With little cell service, the crowd is sure of the president’s will to fight, but unsure of Trump’s actual health. Tearful men, women, and children rub their eyes in disbelief. Most of the attendees passing by on their way to the exits had been waiting since the grounds opened at 1 p.m. to see the president speak. Trump had been speaking for less than 15 minutes before the shots rang out.
Ron Moose was one of those attendees. At well over six feet, and a few feet in front of me, Ron told The American Conservative, “The Secret Service all jumped. We’re talking within seconds they were all protecting [Trump].” Moose told TAC he had watched the snipers take aim and shoot at a building to the right of Trump beyond the grounds.
“We’re all so hopeful because Trump put his fist up. I mean, we’re hopeful. I’m hopeful he’s okay.”
By raising his fist, Trump “did two things,” in Moose’s calculation. “He said, ‘I'm okay,’ and ‘I'm here for the duration of the fight.’”
The crowd “went semi-wild,” Moose said.
One of the “Front Row Joes,” a group of men that can be spotted in the front of almost any Trump rally and have built a following of their own, told TAC what he saw.
“When he got up he had blood coming out of his ear,” the man, who wished to remain anonymous, said. When asked if he knew in the moment what was happening, the man said, “Yeah. I registered what was happening.”
“It’s just like a family member,” he said, choking up, “I don’t know how to explain it.”
“It don’t matter if you’re a Republican, Democrat, whatever. We don’t wish this on anybody. I don’t wish this on Joe Biden,” he concluded.
“I just can’t believe this happened,” Linda, 53, told TAC. “But, at the same time, with everything [Trump] is going through, you kind of can.” Linda said those two minutes “took years off my life”: “I was so scared, so afraid for Trump and for me and for everyone here. Then I was about to explode with joy when Trump got up and shook his fist.” Then reality set in. “My heart was pounding… I just cried. I just stayed down and cried.”
“When we did start to move, I knew I wasn’t alone,” Linda went on. “People were crying and hugging and praying. Trump and everybody gave everybody else strength to safely move along. That’s what people, the media, don’t understand about Trump and Trump supporters.
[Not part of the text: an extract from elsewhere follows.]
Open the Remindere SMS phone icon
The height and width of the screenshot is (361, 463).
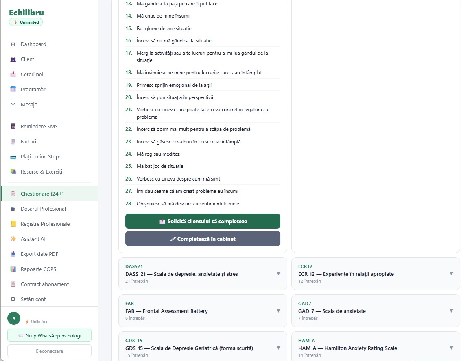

We’re all a family, and we all look out after each other.”
Towards the exits, a mother finds her pre-teen looking son with a chiseled police officer. “My baby!” she yells as she engulfs her son in a hug. “Are you okay?” she asks, looking her son up and down for any bumps and bruises.
“I’m okay,” the tearful boy says. “Is he going to be okay?”
“I think so,” the mother replies. “He raised his fist and wants all of us to be strong, okay?”
Past where the security gates once were is about a quarter mile of knock-off Trump merch booths. Groups of Trump supporters, still drenched in salty sweat and tears, hugged and prayed. Others huddled next to a radio playing from one of the booths, awaiting Dan Bongino’s confirmation that the president was alive and well.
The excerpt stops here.